Un investimento da 140 milioni da tutelare: la prima priorità del Napoli di Allegri
Prima ancora di firmare, Massimiliano Allegri ha già una priorità: tutelare un investimento del Napoli che vale circa 140 milioni. È il valore dei cartellini dei tanti giocatori finiti in prestito che ora rientrano alla base.

As Napoli 06/04/2026 - campionato di calcio serie A / Napoli-Milan / foto Antonello Sammarco/Image Sport nella foto: Massimiliano Allegri
C’è un capitolo del mercato che pesa quanto un grande colpo, e riguarda un investimento del Napoli da circa 140 milioni di euro. È il valore complessivo dei cartellini di quella “squadra in giro per l’Europa” che ora torna alla base dai vari prestiti. Un patrimonio tecnico ed economico che, scrive la Gazzetta dello Sport, è “finito in ghiacciaia” e che adesso va sciolto e gestito.
Cosa dice la Gazzetta:
“C’è un Napoli che sta in giro per l’Europa, è un patrimonio tecnico e anche umano he vale intorno ai 140 milioni, rappresenta investimenti mirati del recente passato che sono finiti in ghiacciaia: ma adesso bisogna sciogliere ogni riserva e decidere. Fino al giorno in cui Massimiliano Allegri dovrà risolvere la sua questione con il Milan, ci sarà tempo per farsi un’idea definitiva di quel gruppo “di una trentina di calciatori” di cui ha parlato il presidente De Laurentiis. E tra una chiacchierata e l’altra propedeutica alla firma, qualcosa già è stato detto”.

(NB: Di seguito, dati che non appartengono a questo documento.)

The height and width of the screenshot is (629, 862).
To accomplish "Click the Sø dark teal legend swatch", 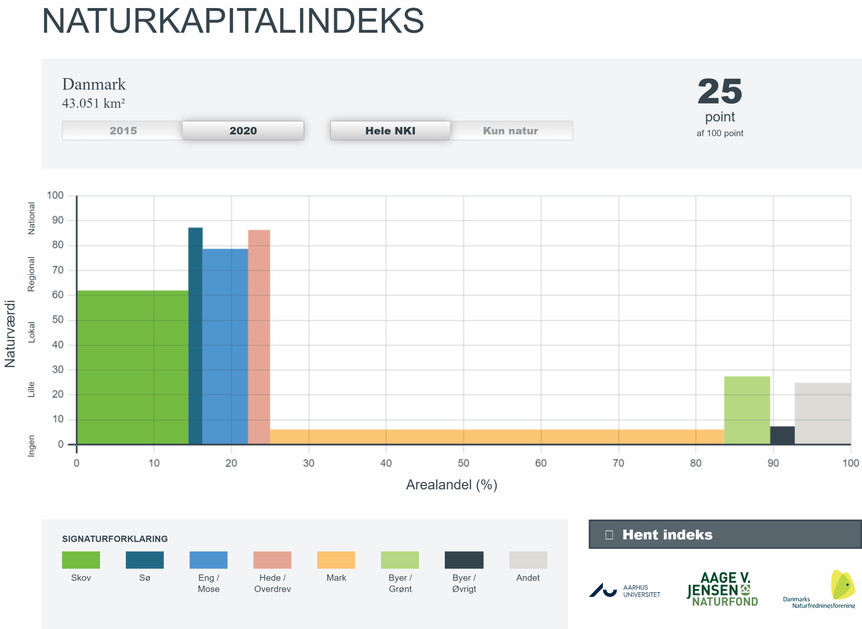I will pyautogui.click(x=145, y=560).
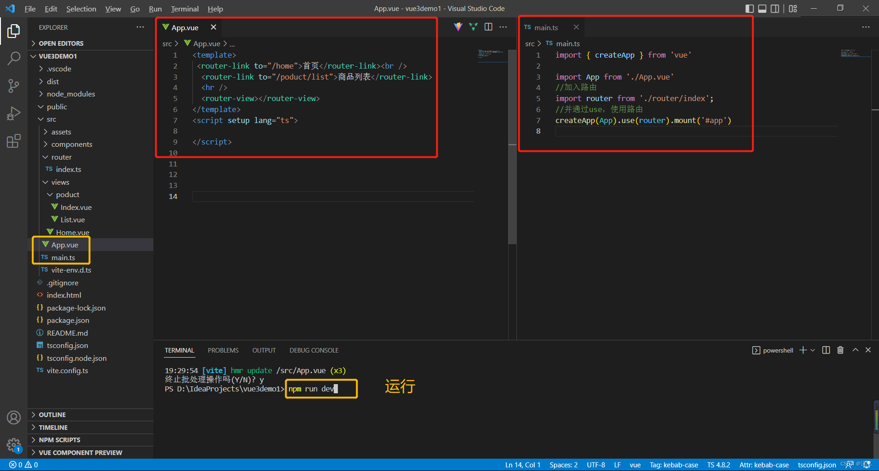This screenshot has height=471, width=879.
Task: Open the Run menu
Action: 155,9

La priorità: non deprezzare il patrimonio
Il problema è chiaro: la società non può permettersi di svalutare quei cartellini, anche se molti dei giocatori in rientro non hanno convinto nelle loro esperienze altrove. È un nodo delicato, fatto di plusvalenze, ingaggi e scelte tecniche. Per questo, racconta la rosea, una prima “chiacchierata” è già stata fatta tra De Laurentiis, l’area tecnica e Allegri. Il presidente stesso ha parlato di un gruppo “di una trentina di calciatori” da valutare. È la fotografia della “squadra che rientra dai prestiti” di cui abbiamo già fatto la mappa completa, da Lang a Folorunsho.
Una decisione legata ai tempi di Allegri
C’è però un fattore tempo. Come spiega la Gazzetta, “fino al giorno in cui Allegri dovrà risolvere la sua questione con il Milan, ci sarà tempo per farsi un’idea definitiva” di quel gruppo. Tradotto: le scelte sui rientri viaggiano in parallelo con il braccio di ferro per la buonuscita e l’ufficialità. Finché Max non è ufficialmente in panchina, il lavoro è di valutazione; ma “tra una chiacchierata e l’altra propedeutica alla firma, qualcosa già è stato detto”.